Apabila telah sampai di bukit Marwah, hendaknya menaiki bukit Marwah seperti halnya ketika di bukit Shafa. Dengan menghadap ke arah Shafa dan berdoa seperti sebelumnya. Dengan demikian, jamaah haji telah selesai melakukan satu kali lintasan sa’i. Dan jika telah kembali lagi ke bukit Shafa, maka dihitung dua kali. Begitulah selanjutnya hingga tujuh kali lintasan. Setelah menyelesaikan tujuh kali lintasan, maka jamaah haji telah menyelesaikan dua hal, yakni thawaf qudum dan sa’i.

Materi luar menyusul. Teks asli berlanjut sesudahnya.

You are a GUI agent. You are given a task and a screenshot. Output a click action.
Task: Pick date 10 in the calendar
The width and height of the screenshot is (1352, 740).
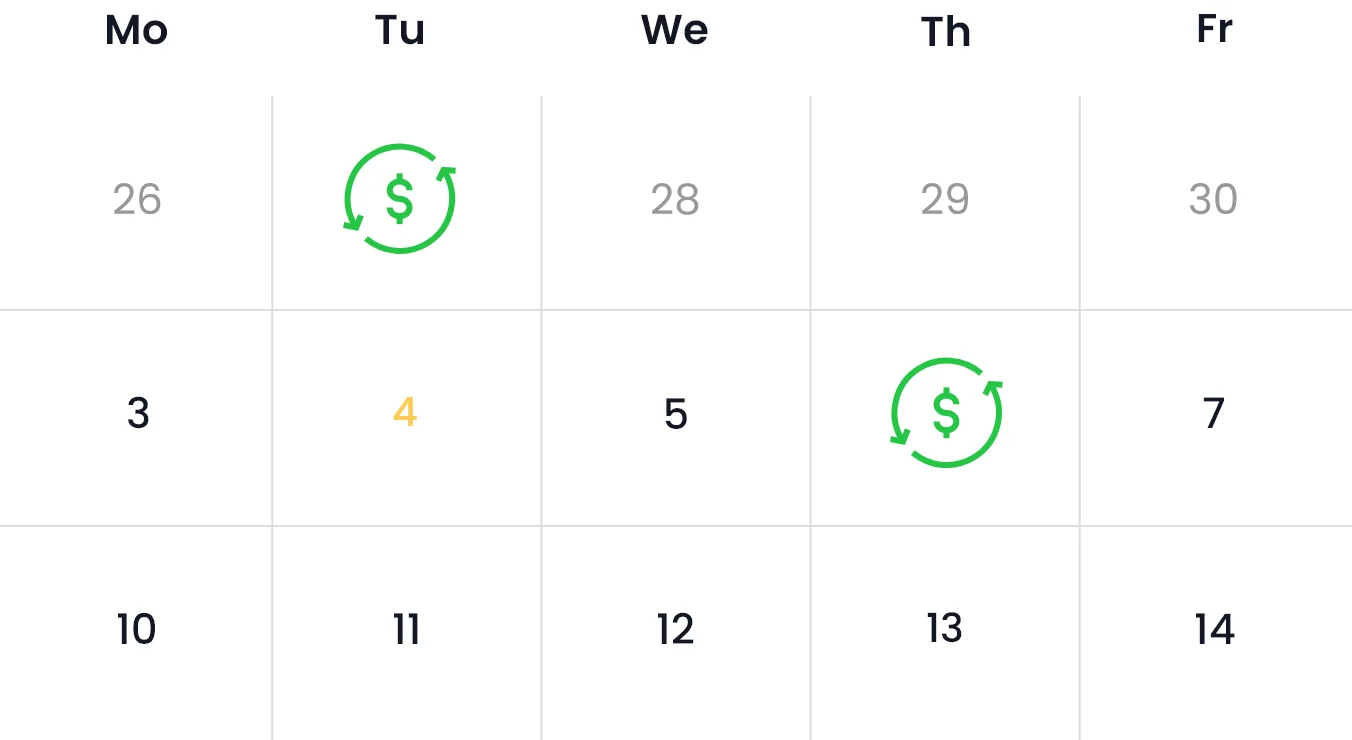point(136,629)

Bila jamaah haji memulai sa’inya dari bukit Marwah, maka sa’i dianggap sah. Tapi,jamaah harus menambah satu perjalanan lagi sehingga berakhir di Marwah. Dalam melakukan sa’i, jamaah dianjurkan bersuci lebih dulu, tapi bukan wajib seperti ketika mengerjakan thawaf. Ibadah sa’i boleh dilakukan keadaan tidak berwudhu maupun dalam keadaan haid atau nifas bagi kaum wanita.
Dulu, pada saat zaman Rasulullah Shallallahu ‘Alaihi Wasallam (SAW), bukit Shafa dan Marwah berada di luar Masjidil Haram. Namun seiring dengan terus berlangsungnya perluasan Masjidil Haram, maka area perlintasan tersebut kini menjadi satu dengan Masjidil Haram, meskipun dari segi syar’i kedua bangunan ini tetap tidak dapat dipersamakan.
Kini, lintasan sa’i (mas’a) yang berjarak sekitar 405 meter itu telah direnovasi dengan bangunan yang panjang dan memiliki dua lantai. Dengan lebar keseluruhan sekitar 20 meter, jalur yang dipergunakan untuk ibadah tersebut terbagi menjadi empat jalur, yakni dua jalur untuk para pejalan kaki serta dua jalur khusus bagi jamaah difable maupun jamaahyang menggunakan kursi roda. Malah gedung berlantai dua lintasan sa’i itu dilengkapi dengan fasilitas pendingin udara (AC) dan kipas angin. Perjalanan sa’i sepanjang tujuh kali putaran (total 2,8 kilometer) pun serasa tak melelahkan.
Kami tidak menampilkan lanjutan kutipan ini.